Me: What?? That they are romanticizing female incarceration?

Him: No. That people keep thinking they're so oppressed. It's discrediting the actual struggle of African Americans.

Me: Uuhm..... what??

Him: People keep saying they are the new Black like it's no big deal to have been abused and mistreated for centuries. It's disgusting.

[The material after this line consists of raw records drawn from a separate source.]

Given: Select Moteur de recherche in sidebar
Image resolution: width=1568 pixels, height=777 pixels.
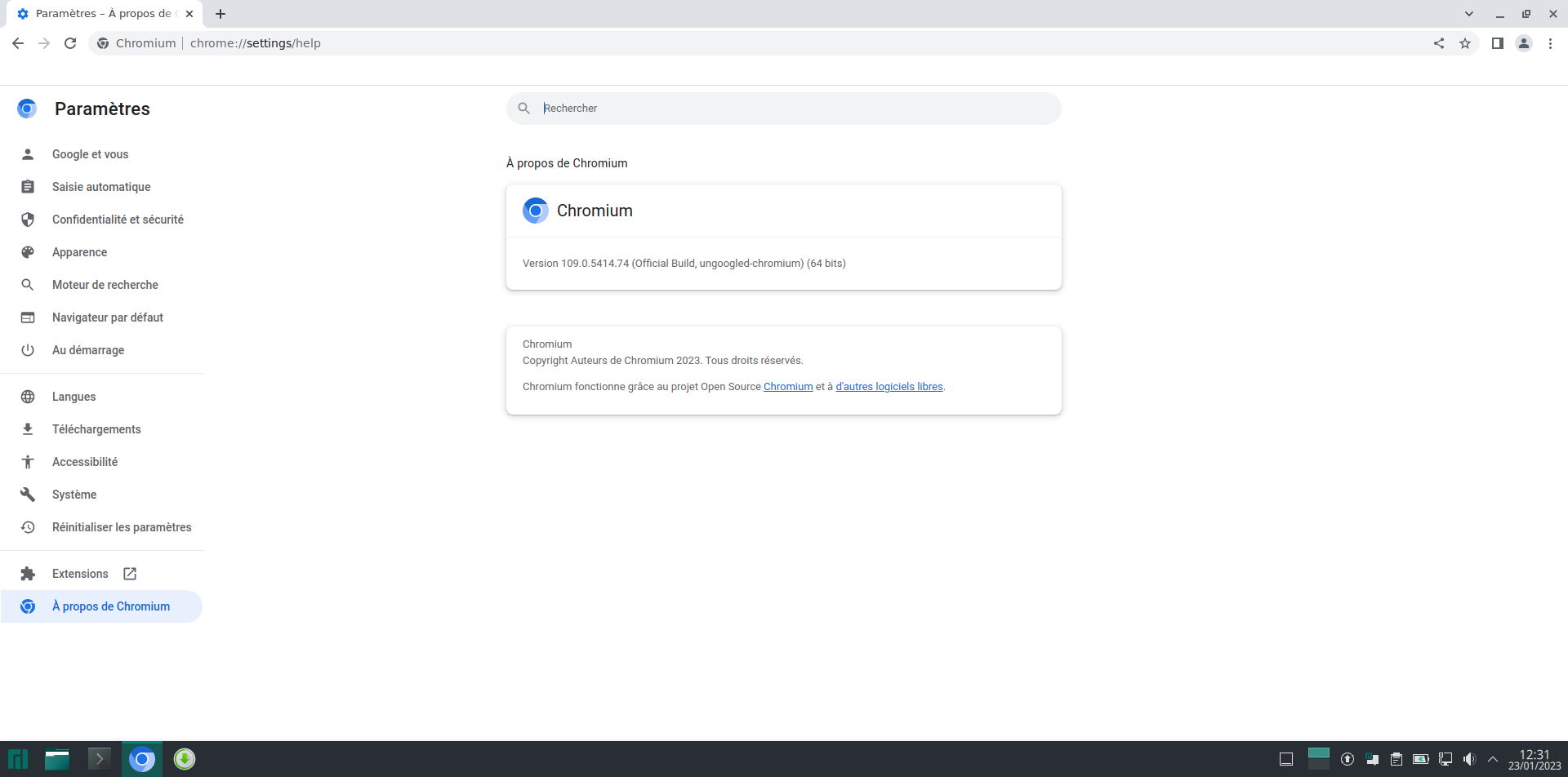Looking at the screenshot, I should coord(105,285).
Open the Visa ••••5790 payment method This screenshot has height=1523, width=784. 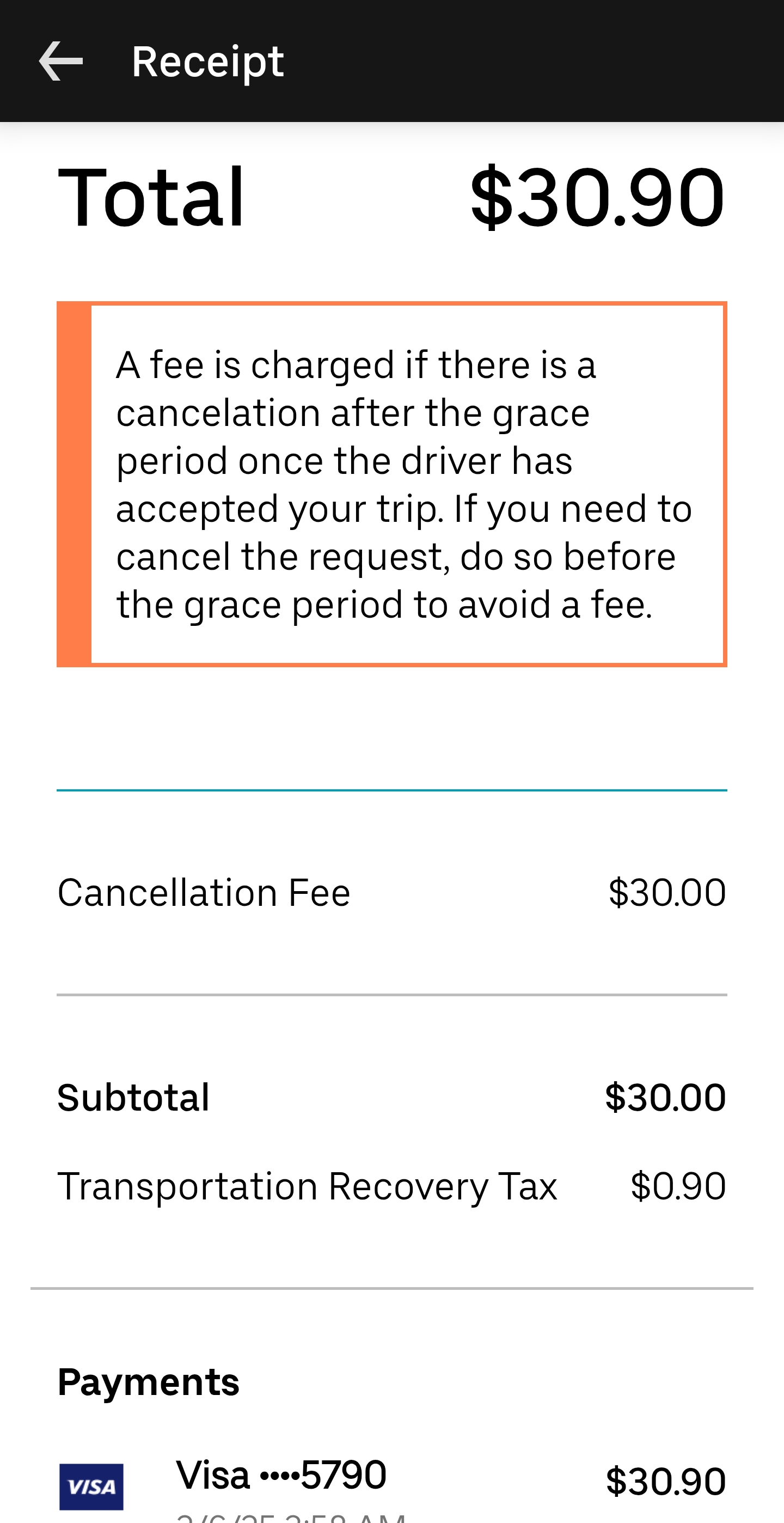point(281,1475)
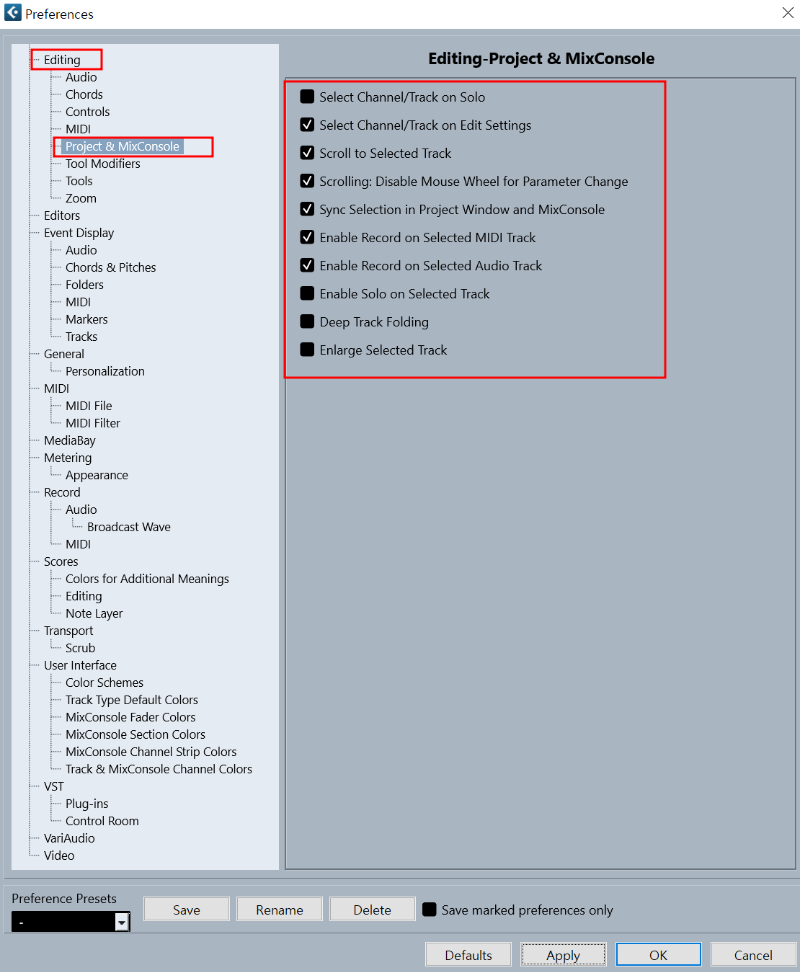Click the Defaults button
Image resolution: width=800 pixels, height=972 pixels.
coord(467,953)
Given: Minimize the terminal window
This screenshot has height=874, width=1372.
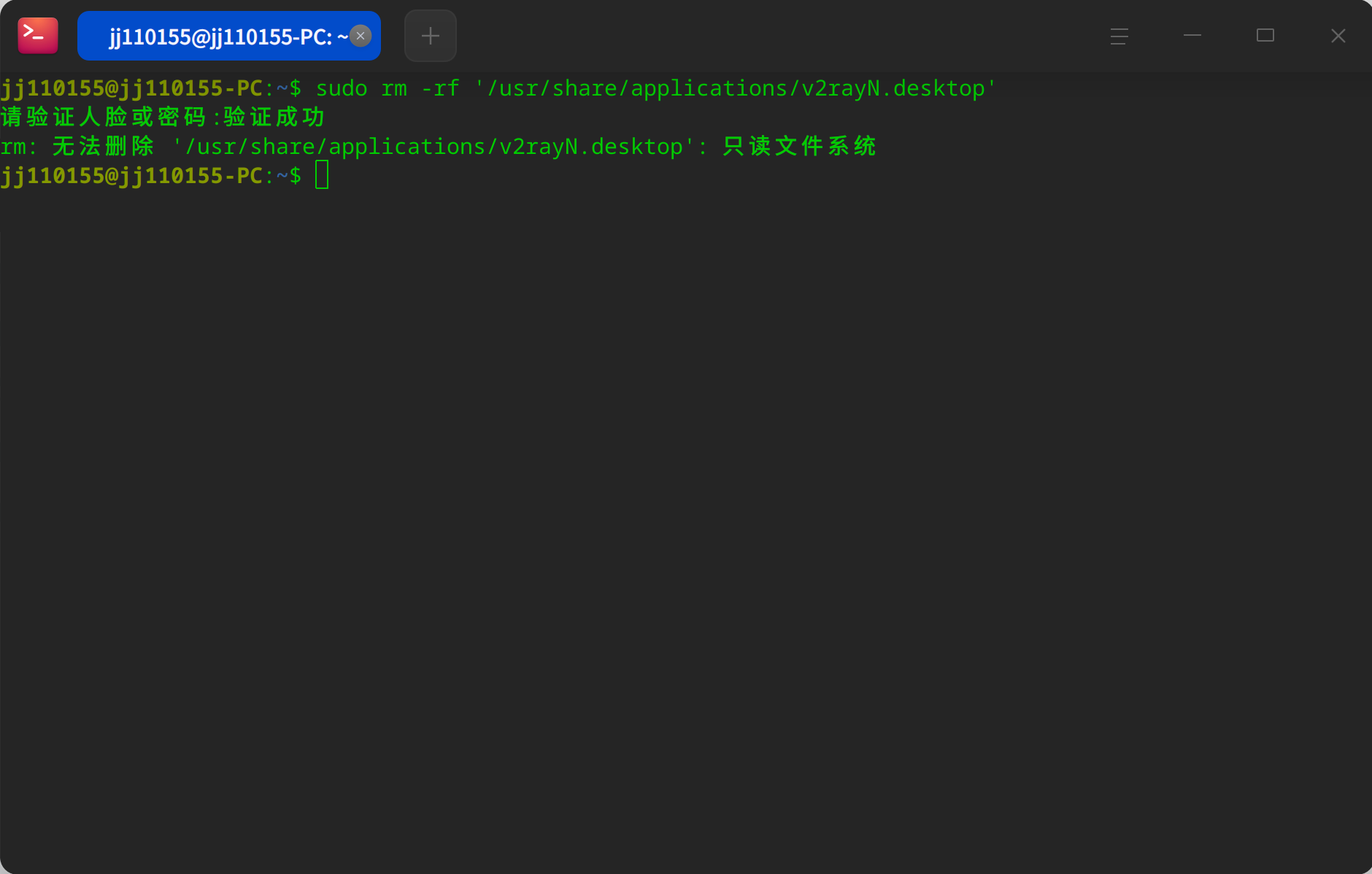Looking at the screenshot, I should (1192, 36).
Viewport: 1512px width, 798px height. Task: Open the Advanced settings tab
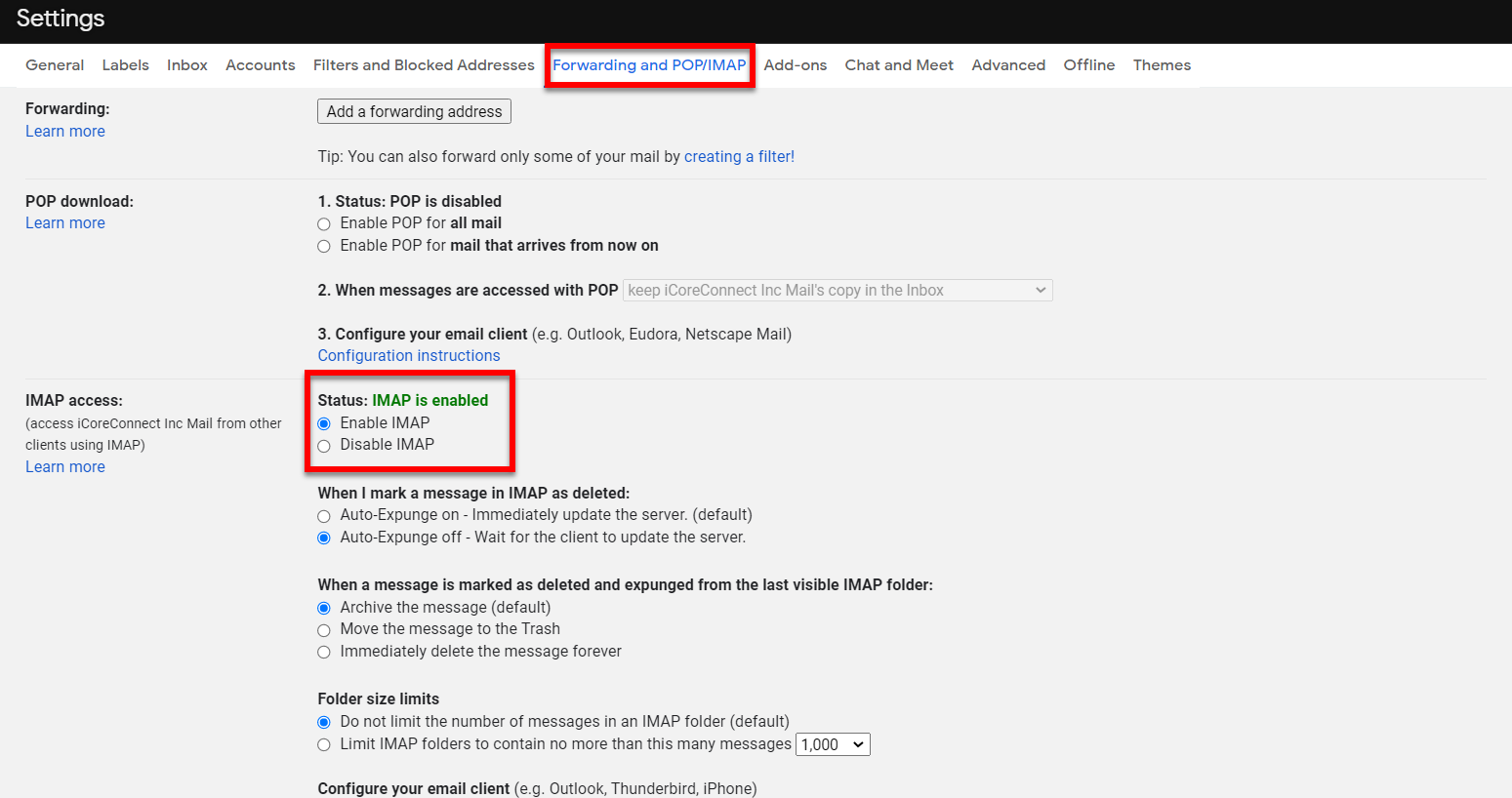[1007, 64]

Me: That's... uh... not what that phrase means. It's literally the color black. How it used to be reserved for people in mourning but now it's fashionable. The phrase is about fashion. Not race.

Him: No way.

Me: .....

Him: Really?

Me: Yup.

Him: I need to rethink a lot of things.


Which has to do with brunch in the following way... As a family we had accidentally scheduled three things to happen on one day.
1) Volunteering at a race in Milwaukee (70 miles away)
2) Attending a fundraising brunch buffet
3) Sawyer's 6th birthday party

Stephan and I went back and forth over how we were going to divide and conquer the day. At first I was going to send him to the race so I could take the kids to the brunch. But when I thought about the small-talk and group of people that would be attending a fundraising brunch, I freaked out and traded him for the early-morning smile and wave and "here sign this paper to learn more about the Santa Hustle" thing.

When the brunch friend found out that I was bailing on the brunch because I was too nervous to talk to live people (runners don't count as people I guess?) she texted me, "Uhm. It's just brunch."

Noooooooo. It's not "just brunch". It's being polite. It's "what do I say next?" It's "what do I wear? Is my hair ok? What was her name again? Where can I hide to nurse the baby? Am I making enough eye contact? Should I reply with something funny or serious? Have I quoted NPR too much? Will this person be insulted by a political joke? Did I really just make fun of Cuban refugees? OhmyGod I just totally made a refugee joke. That's not funny AT ALL right now. There's no recovering from this. Let's all go hide in the bathroom until this thing is over."

I guess I was just surprised that, with all of the sensitivity to people who have hard times in social situations, and especially given my outspoken terror of strangers, that someone would say that to me. That anyone would be confused about ME not wanting to spend 2 hours at a table with strangers, trying to make new friends. I regularly mess up the friendships I already have. Why would I want to start over with new ones?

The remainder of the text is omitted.